(Quebec) The mystery hovers around the parliamentary reopening of February 2 at the National Assembly. Will it be completely virtual or will the elected representatives be present in the flesh and blood of parliament?
No one can answer this question yet.
No agreement has yet been reached between the government House leader, Minister Simon Jolin-Barrette, and the leaders of the three opposition parties, sources involved in the negotiations said on Friday.
The channels of communication are not broken, negotiations are continuing to determine what form the return of parliamentarians should take, but elected officials on both sides of the House remain firm on their positions.
The government wants a completely virtual return to school, while the opposition parties insist on being physically in the Blue Room, at least for the portion of parliamentary business that allows them to demand that the government be accountable and answer their questions, as was the case in the fall.
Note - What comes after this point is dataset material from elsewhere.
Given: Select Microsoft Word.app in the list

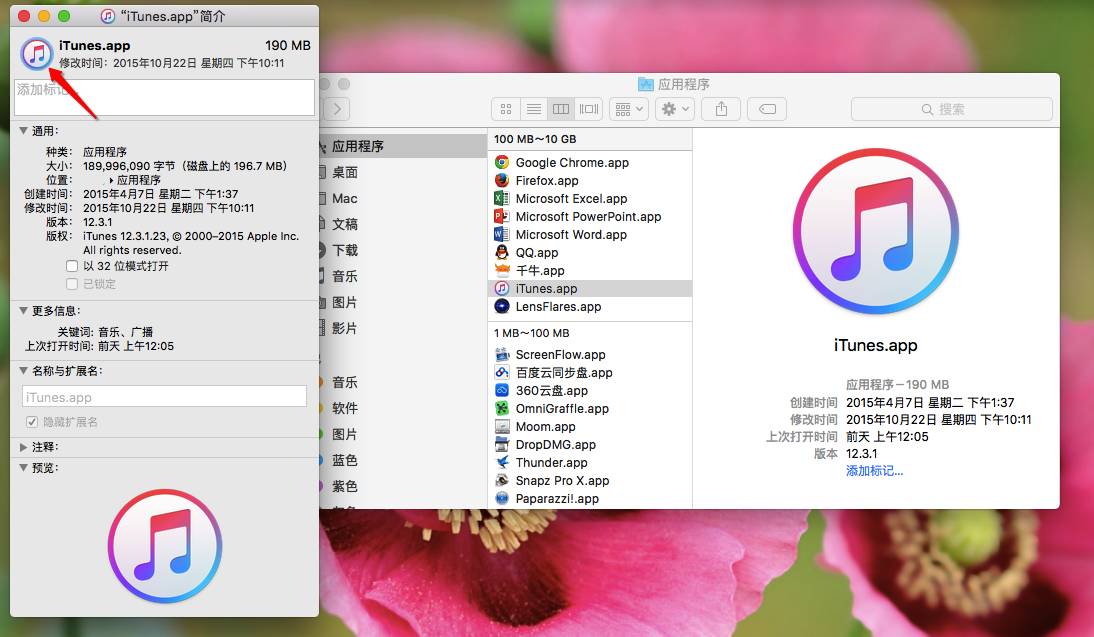Looking at the screenshot, I should [570, 235].
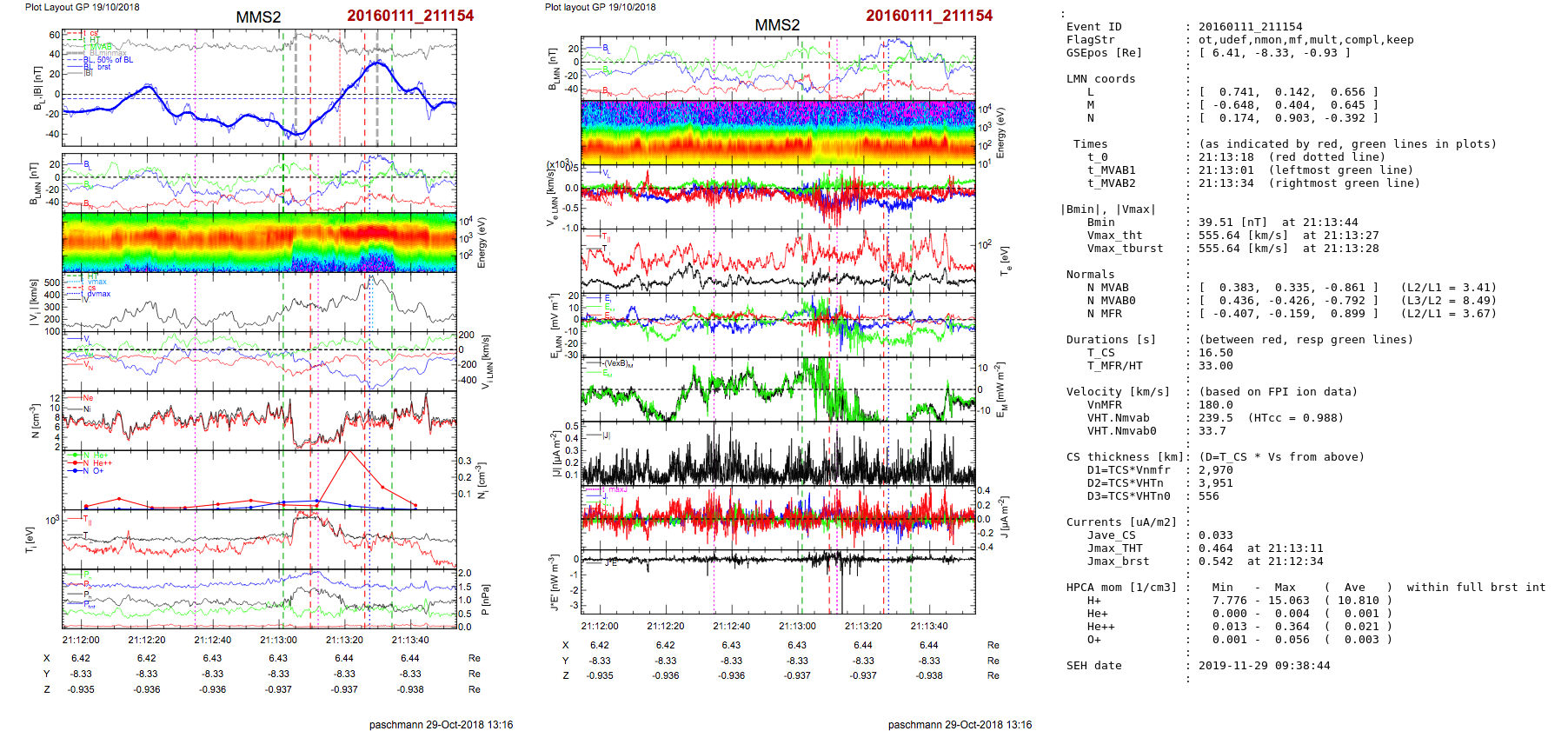The image size is (1568, 731).
Task: Click the J*E panel in right plot
Action: click(x=778, y=582)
The schools are open, the construction industry is working, the Montreal Canadiens have started to put on their skates again, so under what principle should parliament, the seat of Quebec democracy, close its doors completely? This is, in essence, the question on everyone’s lips in the ranks of the opposition.
At the beginning of the week, a meeting scheduled between parliamentary leaders and Public Health should, it is hoped, make it possible to resolve the impasse, by finding a compromise between the desire of elected officials to cross swords in parliament and the objective take into account health recommendations.
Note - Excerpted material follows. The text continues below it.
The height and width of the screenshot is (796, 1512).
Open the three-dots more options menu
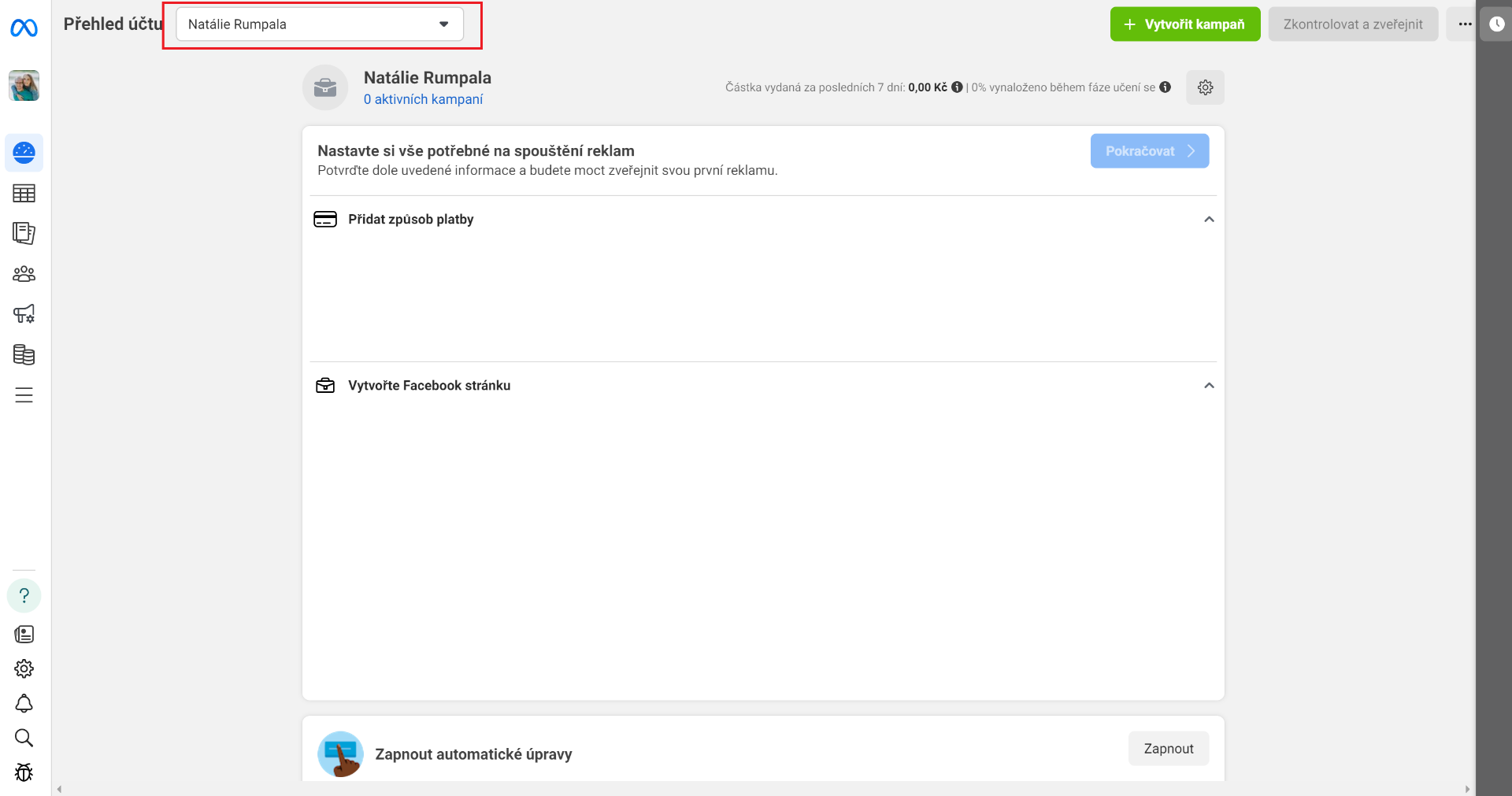1464,24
The opposition parties say they are ready to consider a tightening of health measures, if the government, for its part, puts water in its wine and ensures a physical presence of elected officials in the National Assembly for part of the parliamentary work .
In the last week, two consultations were held on bills and it all happened virtually. Bills 59, on occupational health and safety, and 84, on a reform of the compensation program for victims of crime, have been criticized, analyzed from all angles, without anyone showing up. parliament. No major technical glitch was noted.
The opposition parties would therefore be prepared to accept that future consultations on bills and, overall, parliamentary committee work continue to function in this way.
One of the fears of the opposition is to think that the government could use the pandemic and the imposition of health measures as a pretext to seek to escape, by putting aside its obligation to be accountable to the opposition on its management .
The Leader of the Government, Simon Jolin-Barrette, did not respond to a request for an interview.
Already, since spring, strict measures have been applied. The 125 deputies are never again at the same time in the Blue Room, which operates in very small formation. Less than forty elected officials are allowed to be present at the same time, at a good distance from each other.
Since July 18, anyone in the National Assembly buildings must wear a mask.
In fact, since the start of the pandemic in March, parliament has been practically deserted: most of the employees of the National Assembly are telecommuting. The parliament is closed to visitors.
No outbreak of COVID-19 has been reported to the National Assembly.